> _INSTRUCTIONS FOR THE TASK_:
Retype the lines exactly, beginning at the first line and stopping after the line that contains "Image resolution: width=865". Omit the pictures from your answer.
━━ DATASET EXTRACT
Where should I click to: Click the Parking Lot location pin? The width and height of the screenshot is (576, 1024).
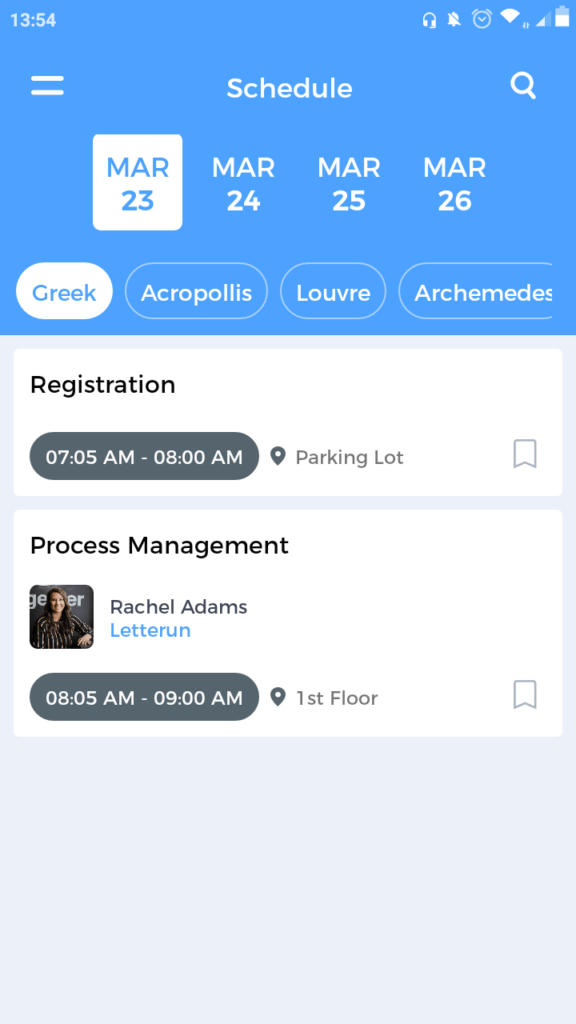tap(279, 456)
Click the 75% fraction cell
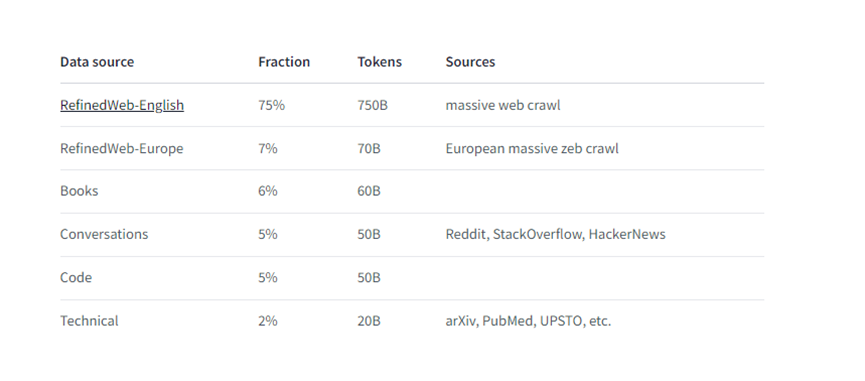Image resolution: width=865 pixels, height=381 pixels. (x=271, y=105)
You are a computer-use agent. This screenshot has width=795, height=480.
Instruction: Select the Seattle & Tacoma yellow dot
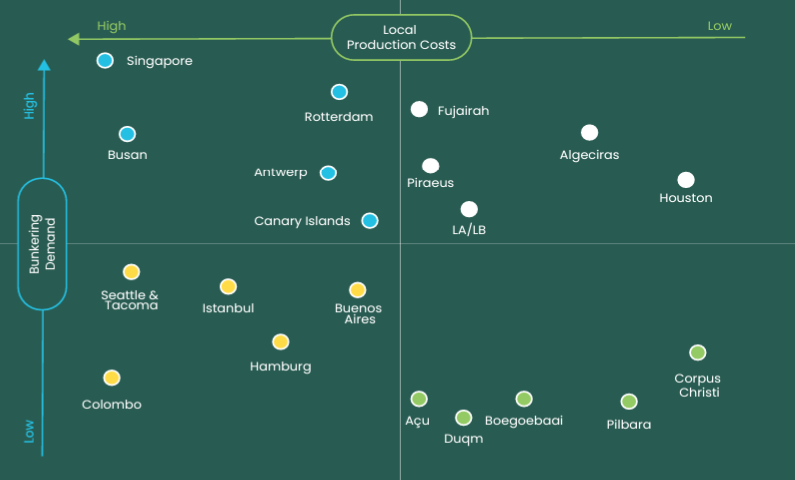(x=131, y=272)
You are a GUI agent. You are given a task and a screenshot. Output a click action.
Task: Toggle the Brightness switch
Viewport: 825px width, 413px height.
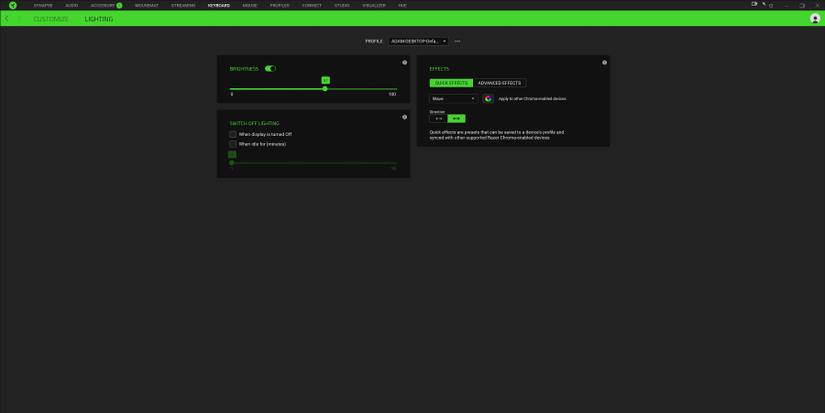(270, 69)
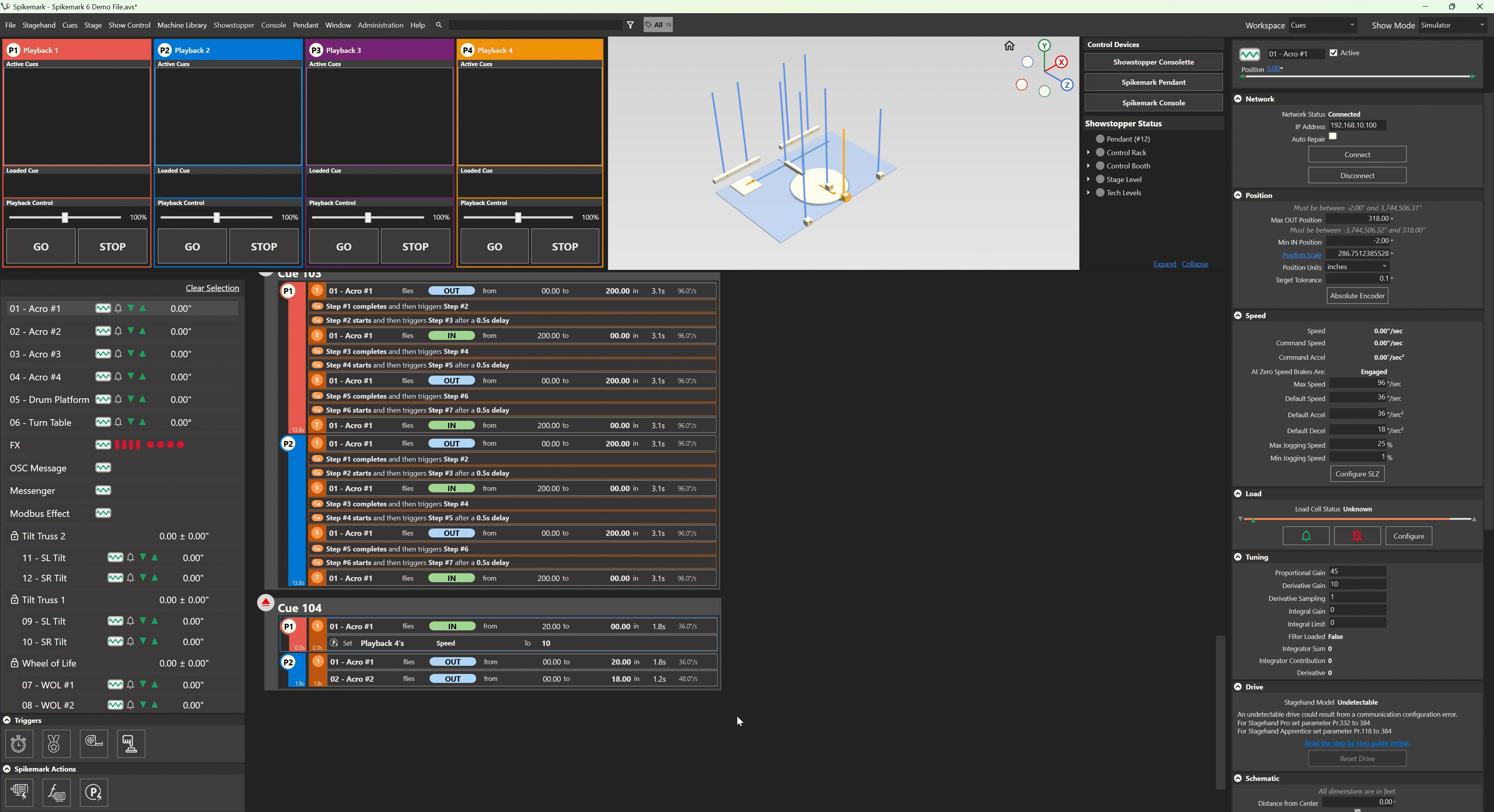Toggle the Active checkbox for Acro #1
The image size is (1494, 812).
tap(1333, 53)
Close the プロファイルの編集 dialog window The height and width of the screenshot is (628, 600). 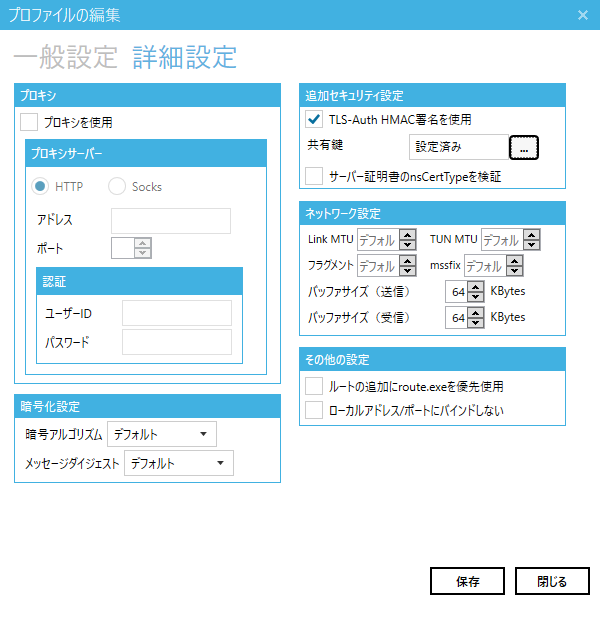coord(583,15)
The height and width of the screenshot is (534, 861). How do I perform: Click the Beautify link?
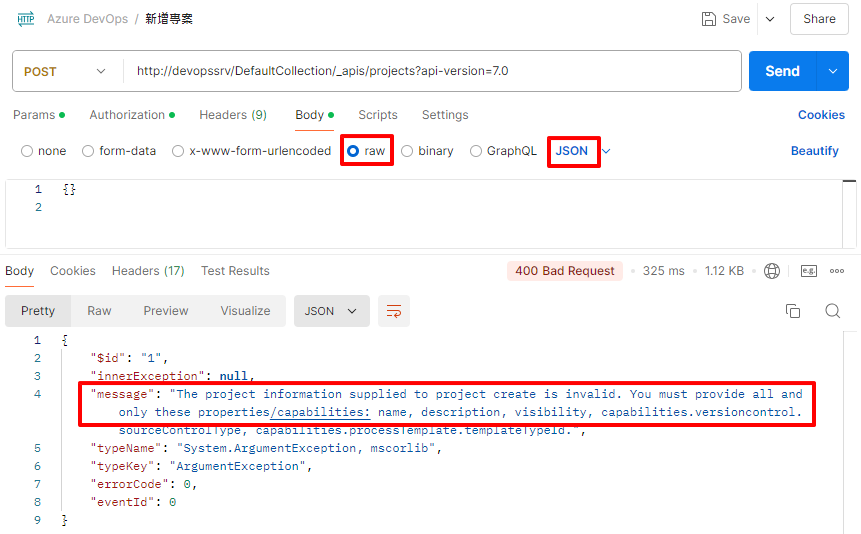[x=814, y=151]
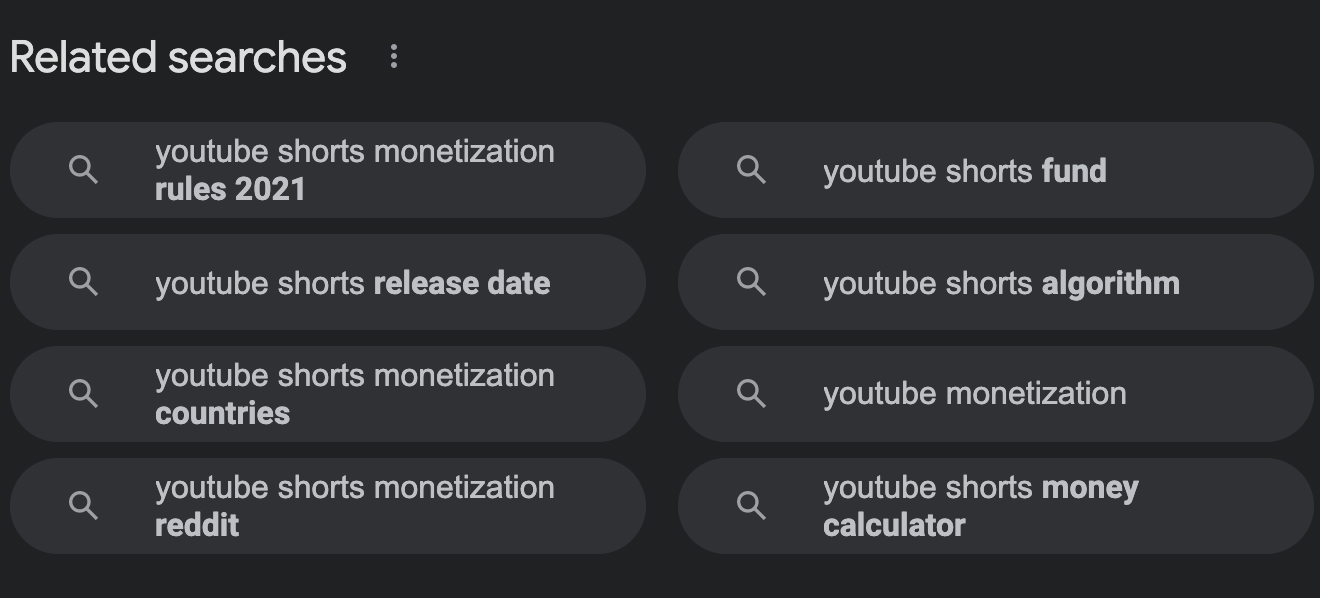Image resolution: width=1320 pixels, height=598 pixels.
Task: Click search icon beside 'rules 2021' suggestion
Action: pos(84,170)
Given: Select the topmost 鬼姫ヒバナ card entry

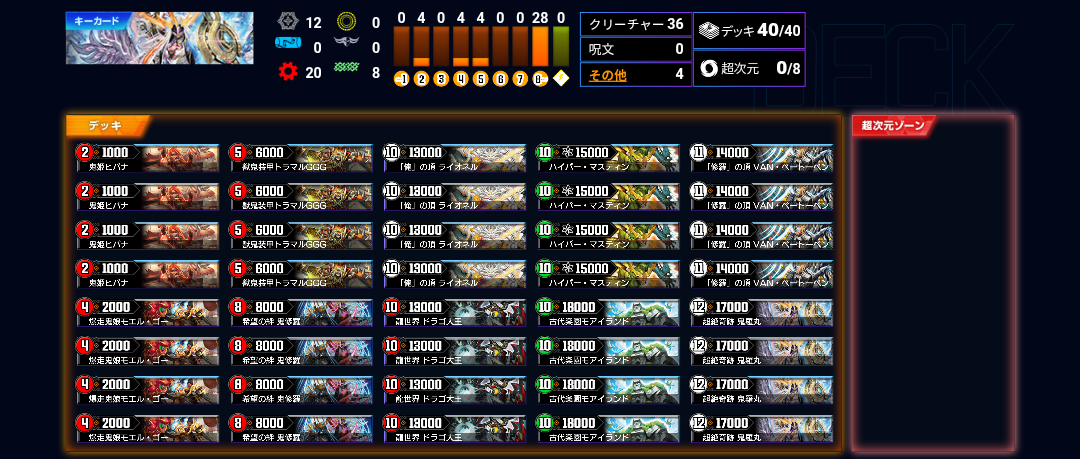Looking at the screenshot, I should 148,158.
━━━━
> _WRITTEN SOLUTION_:
Where should I click to: Click the Parking Lot location pin? The width and height of the screenshot is (576, 1024).
tap(279, 456)
Click the 75% fraction cell
Image resolution: width=865 pixels, height=381 pixels. (x=271, y=105)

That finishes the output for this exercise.